The recent rescue of ailing Bear Stearns highlighted the potential risks associated with supporting the broker-dealer segment of the U.S. financial system, S&P said, adding that the GSEs pose a far greater fiscal risk to the government's rating.
Ten percent of GDP is about $1.4 trillion dollars. That's a mind-numbing level of fiscal risk for taxpayers-- we would have to double every American's income tax payment this year to meet it. That's an especially unsettling thought on Tax Day.
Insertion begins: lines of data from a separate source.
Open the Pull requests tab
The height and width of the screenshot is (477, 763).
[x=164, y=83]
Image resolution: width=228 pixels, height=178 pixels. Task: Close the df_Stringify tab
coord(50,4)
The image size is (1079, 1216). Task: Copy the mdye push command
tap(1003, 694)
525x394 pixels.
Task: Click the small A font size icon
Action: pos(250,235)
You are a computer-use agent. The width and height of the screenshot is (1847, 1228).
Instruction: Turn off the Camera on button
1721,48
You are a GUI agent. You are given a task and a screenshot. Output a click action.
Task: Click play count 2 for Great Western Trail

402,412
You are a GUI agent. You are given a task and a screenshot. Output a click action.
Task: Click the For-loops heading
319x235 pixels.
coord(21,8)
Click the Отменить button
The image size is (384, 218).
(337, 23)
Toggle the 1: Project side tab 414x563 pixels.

How this crisis will work: the federal government piles all of the bad mortgages and other risky assets into the GSE's (Fannie Mae and Freddie Mac), the FHA, the FHLBs, and onto the Federal Reserve balance sheet. If the economy doesn't rebound (a "deep and prolonged recession") the GSE's will flounder, and the government will intervene directly. Indeed, as part of the Bear Stearns deal, taxpayers already have billions in exposure to GSE-backed assets. Meanwhile, the Fed's "temporary" lending window becomes permanent as major banks become insolvent. At some point, the Fed will have to mark down and liquidate the questionable assets they are taking as collateral.
Of course, this scenario will hopefully never come to pass. But our government is playing a reckless and irresponsible game of brinksmanship.